§ **Requirement A**
Copy the rows below exactly as they appear, starting at the first row and ending at the line that contains "pyautogui.click(x=70, y=76)", with both ends included.

The document itself is seven pages long and outlines future goals for the consortium. Much of it reads like a mission statement, and Wang says that the first several months’ work have centered on creating advisory groups to help create the goals.
Other elements of the plan, such as its content moderation strategy, are vague. Wang says she would like companies to hire a diverse set of content moderators so they can understand and combat harassment of people of color and those who identify as non-male. But the plan offers no further steps toward achieving this goal.
The consortium will also expect member companies to share data on which users are being abusive, which is important in identifying repeat offenders. Participating tech companies will partner with nonprofits, government agencies, and law enforcement to help create safety policies, Wang says. She also plans for Oasis to have a law enforcement response team, whose job it will be to notify police about harassment and abuse. But it remains unclear how the task force’s work with law enforcement will differ from the status quo.
Despite the lack of concrete details, experts I spoke to think that the consortium’s standards document is a good first step, at least. “It’s a good thing that Oasis is looking at self-regulation, starting with the people who know the systems and their limitations,” says Brittan Heller, a lawyer specializing in technology and human rights.
It’s not the first time tech companies have worked together in this way. In 2017, some agreed to exchange information freely with the Global Internet Forum to Combat Terrorism. Today, GIFCT remains independent, and companies that sign on to it self-regulate.
Lucy Sparrow, a researcher at the School of Computing and Information Systems at the University of Melbourne, says that what’s going for Oasis is that it offers companies something to work with, rather than waiting for them to come up with the language themselves or wait for a third party to do that work.
Sparrow adds that baking ethics into design from the start, as Oasis pushes for, is admirable and that her research in multiplayer game systems shows it makes a difference. “Ethics tends to get pushed to the sidelines, but here, they [Oasis] are encouraging thinking about ethics from the beginning,” she says.
But Heller says that ethical design might not be enough. She suggests that tech companies retool their terms of service, which have been criticized heavily for taking advantage of consumers without legal expertise.
Sparrow agrees, saying she’s hesitant to believe that a group of tech companies will act in consumers’ best interest. “It really raises two questions,” she says. “One, how much do we trust capital-driven corporations to control safety? And two, how much control do we want tech companies to have over our virtual lives?”
It’s a sticky situation, especially because users have a right to both safety and privacy, but those needs can be in tension.

Items from a dataset
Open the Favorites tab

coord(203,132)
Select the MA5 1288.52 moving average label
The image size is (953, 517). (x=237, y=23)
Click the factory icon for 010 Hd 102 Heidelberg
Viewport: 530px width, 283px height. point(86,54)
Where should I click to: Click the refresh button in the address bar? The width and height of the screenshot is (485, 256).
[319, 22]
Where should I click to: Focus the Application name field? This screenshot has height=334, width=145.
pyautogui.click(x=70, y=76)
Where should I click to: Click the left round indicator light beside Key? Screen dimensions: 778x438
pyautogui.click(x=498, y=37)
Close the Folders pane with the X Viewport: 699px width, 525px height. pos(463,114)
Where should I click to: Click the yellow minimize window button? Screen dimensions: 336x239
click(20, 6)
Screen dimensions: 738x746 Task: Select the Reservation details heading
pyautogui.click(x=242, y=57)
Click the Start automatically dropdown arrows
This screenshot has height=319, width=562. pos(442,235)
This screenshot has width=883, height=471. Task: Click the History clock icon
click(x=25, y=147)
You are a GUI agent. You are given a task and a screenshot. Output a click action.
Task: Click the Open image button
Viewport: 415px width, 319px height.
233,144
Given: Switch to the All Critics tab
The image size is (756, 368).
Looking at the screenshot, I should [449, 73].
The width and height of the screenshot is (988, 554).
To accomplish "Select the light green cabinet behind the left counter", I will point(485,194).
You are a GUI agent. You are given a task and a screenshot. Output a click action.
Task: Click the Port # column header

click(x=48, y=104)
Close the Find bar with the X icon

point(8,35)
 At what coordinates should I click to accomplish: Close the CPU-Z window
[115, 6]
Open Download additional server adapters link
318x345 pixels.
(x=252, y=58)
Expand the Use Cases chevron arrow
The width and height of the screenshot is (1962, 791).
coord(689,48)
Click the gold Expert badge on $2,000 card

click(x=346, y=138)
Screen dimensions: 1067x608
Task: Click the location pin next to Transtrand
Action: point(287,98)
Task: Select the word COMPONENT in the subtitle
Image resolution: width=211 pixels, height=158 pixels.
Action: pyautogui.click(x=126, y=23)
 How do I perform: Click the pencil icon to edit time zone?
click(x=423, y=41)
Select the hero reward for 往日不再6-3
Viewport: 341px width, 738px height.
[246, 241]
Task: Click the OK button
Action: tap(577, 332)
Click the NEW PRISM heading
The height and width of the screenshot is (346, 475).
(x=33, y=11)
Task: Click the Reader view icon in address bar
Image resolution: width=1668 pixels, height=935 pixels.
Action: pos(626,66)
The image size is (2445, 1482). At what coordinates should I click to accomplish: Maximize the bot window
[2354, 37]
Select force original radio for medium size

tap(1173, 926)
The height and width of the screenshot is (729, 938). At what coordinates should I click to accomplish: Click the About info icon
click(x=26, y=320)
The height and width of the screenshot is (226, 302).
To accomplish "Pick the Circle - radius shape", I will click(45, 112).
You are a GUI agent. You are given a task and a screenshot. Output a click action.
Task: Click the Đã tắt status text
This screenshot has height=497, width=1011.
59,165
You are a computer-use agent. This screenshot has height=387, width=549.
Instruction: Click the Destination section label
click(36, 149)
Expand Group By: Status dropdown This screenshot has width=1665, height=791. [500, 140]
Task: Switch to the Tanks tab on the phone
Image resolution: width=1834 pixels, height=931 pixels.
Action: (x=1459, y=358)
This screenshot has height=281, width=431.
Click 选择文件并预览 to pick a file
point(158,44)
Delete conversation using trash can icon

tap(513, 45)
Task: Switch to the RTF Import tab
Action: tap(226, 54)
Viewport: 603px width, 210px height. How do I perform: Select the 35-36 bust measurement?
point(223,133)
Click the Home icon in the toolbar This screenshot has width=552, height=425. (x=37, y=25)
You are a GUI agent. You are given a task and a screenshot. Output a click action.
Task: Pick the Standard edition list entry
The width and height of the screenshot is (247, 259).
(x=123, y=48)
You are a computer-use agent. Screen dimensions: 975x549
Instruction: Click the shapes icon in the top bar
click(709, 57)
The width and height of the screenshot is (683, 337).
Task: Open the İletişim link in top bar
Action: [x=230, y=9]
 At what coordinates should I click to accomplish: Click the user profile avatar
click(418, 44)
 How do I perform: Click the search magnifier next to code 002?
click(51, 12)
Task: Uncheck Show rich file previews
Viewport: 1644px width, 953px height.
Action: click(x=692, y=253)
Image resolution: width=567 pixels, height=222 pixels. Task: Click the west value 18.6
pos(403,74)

§ **Requirement B**
In the text about the Oasis consortium, what does Brittan Heller do for a living?

§ **Final result A**
Open the Favorites tab

coord(203,132)
Select the MA5 1288.52 moving average label
The image size is (953, 517). (x=237, y=23)
Click the factory icon for 010 Hd 102 Heidelberg
Viewport: 530px width, 283px height. point(86,54)
Where should I click to: Click the refresh button in the address bar? The width and height of the screenshot is (485, 256).
[319, 22]
Where should I click to: Focus the Application name field? This screenshot has height=334, width=145.
pyautogui.click(x=70, y=76)

§ **Final result B**
She is a lawyer specializing in technology and human rights.